El Museo Güiraldes, golpeado por la inundación, resguarda su patrimonio y avanza con las tareas de recuperación

Te contamos esta noticia en pocas líneas

  • El Museo Ricardo Güiraldes logró resguardar su patrimonio cultural tras la inundación que dejó 80 cm de agua en su interior, gracias a un protocolo de emergencia y a la reserva construida tras el desastre de 2009.
  • Aunque no hubo pérdidas patrimoniales, el edificio sufrió daños estructurales, especialmente por la humedad, que ahora es el principal enemigo.
  • Se llevan a cabo tareas intensas de limpieza, desinfección y secado, y se estima que el museo podría reabrir al público recién en diciembre.

Tras el temporal que dejó más de 430 milímetros de agua en San Antonio de Areco, el Museo Ricardo Güiraldes activó su protocolo de emergencia y logró proteger el acervo cultural que custodia. Si bien -contó su director Patricio Santos Ortega- el edificio sufrió daños significativos por la entrada de aproximadamente 80 centímetros de agua, el equipo pudo resguardar documentos, fotografías, obras pictóricas y piezas de soguería gracias al sistema de reserva implementado luego de la gran inundación de 2009.

Ese espacio de resguardo, construido en 2010 con apoyo de una fundación holandesa, resultó clave en esta nueva emergencia. El agua ingresó al edificio principal, pero el llamado “rescate” del patrimonio pudo realizarse sin pérdidas culturales gracias a la rápida intervención del personal. El sistema de elevación improvisado con cajones plásticos donados previamente permitió salvar muebles y vitrinas de exposición.

A pesar de la gravedad del episodio, el nivel del agua fue menor al de 2009, cuando el agua alcanzó un metro cuarenta. Sin embargo, el impacto no fue menor: parte de la biblioteca sufrió daños, algunas sillas ya presentan hongos y el sistema eléctrico de las vitrinas colapsó, lo que obligará a su reconstrucción total.

La humedad es ahora el mayor enemigo. El edificio requerirá semanas, posiblemente meses, de ventilación constante para poder “curarse” antes de reabrir sus puertas al público. Durante ese tiempo, habrá equipos trabajando todos los días para limpiar, desinfectar y restaurar los espacios afectados.

Además del museo, otros sectores del predio también fueron fuertemente impactados. La pulpería “La Blanqueada” y la Matera recibieron daños materiales severos. En este último caso, se reportaron pérdidas importantes en cocinas, heladeras, vajilla y hasta en la chancha de gas, arrastrada por la corriente.

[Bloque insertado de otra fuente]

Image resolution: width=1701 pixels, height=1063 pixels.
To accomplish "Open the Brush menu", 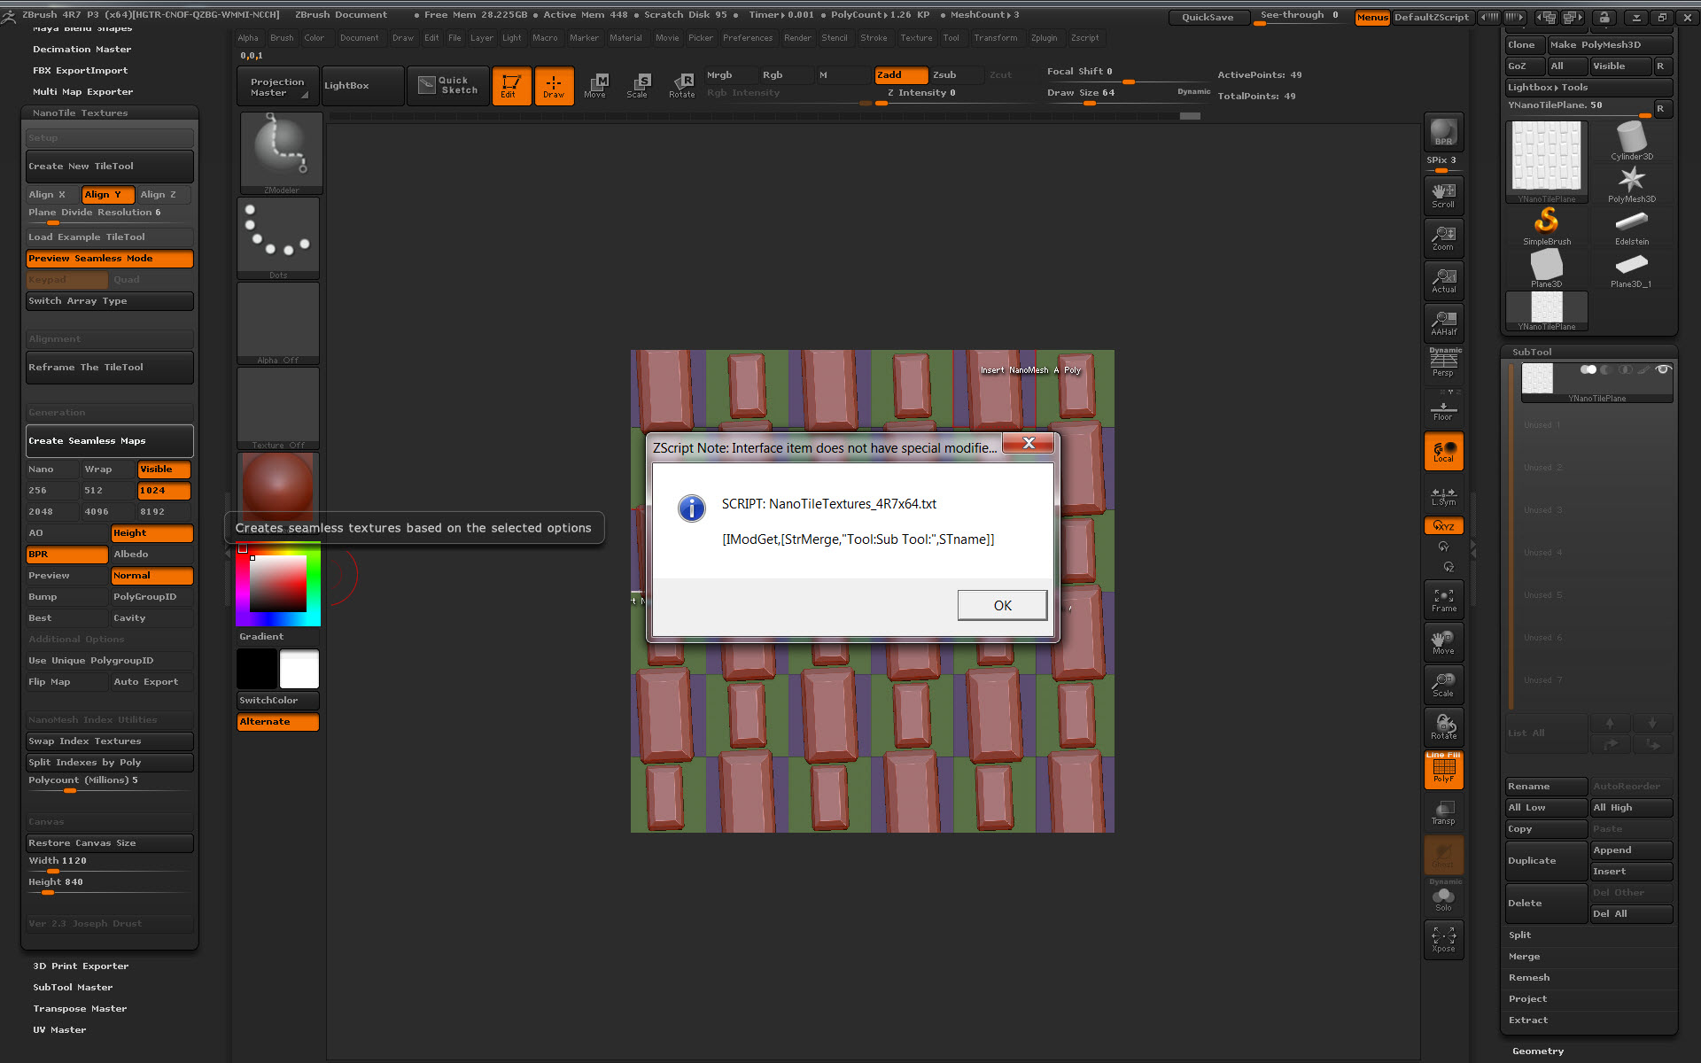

El plan de recuperación incluye una apertura escalonada, comenzando por la pulpería, ya que presenta menos complicaciones técnicas. Se espera que la reapertura total se logre recién hacia diciembre.

La comunidad respondió con una notable solidaridad: se recibieron donaciones de trapos de piso, materiales de limpieza, cepillos de dientes para tareas de restauración detallada, y la colaboración de estudiantes y concejales que facilitaron recursos.

El museo, que forma parte del acervo histórico y simbólico de Areco, enfrenta ahora un proceso lento y riguroso. Su equipo enfatiza que el patrimonio no puede ser apurado ni sometido a los tiempos de la política. La prioridad es resguardar la memoria local con el compromiso y la ayuda de toda la comunidad.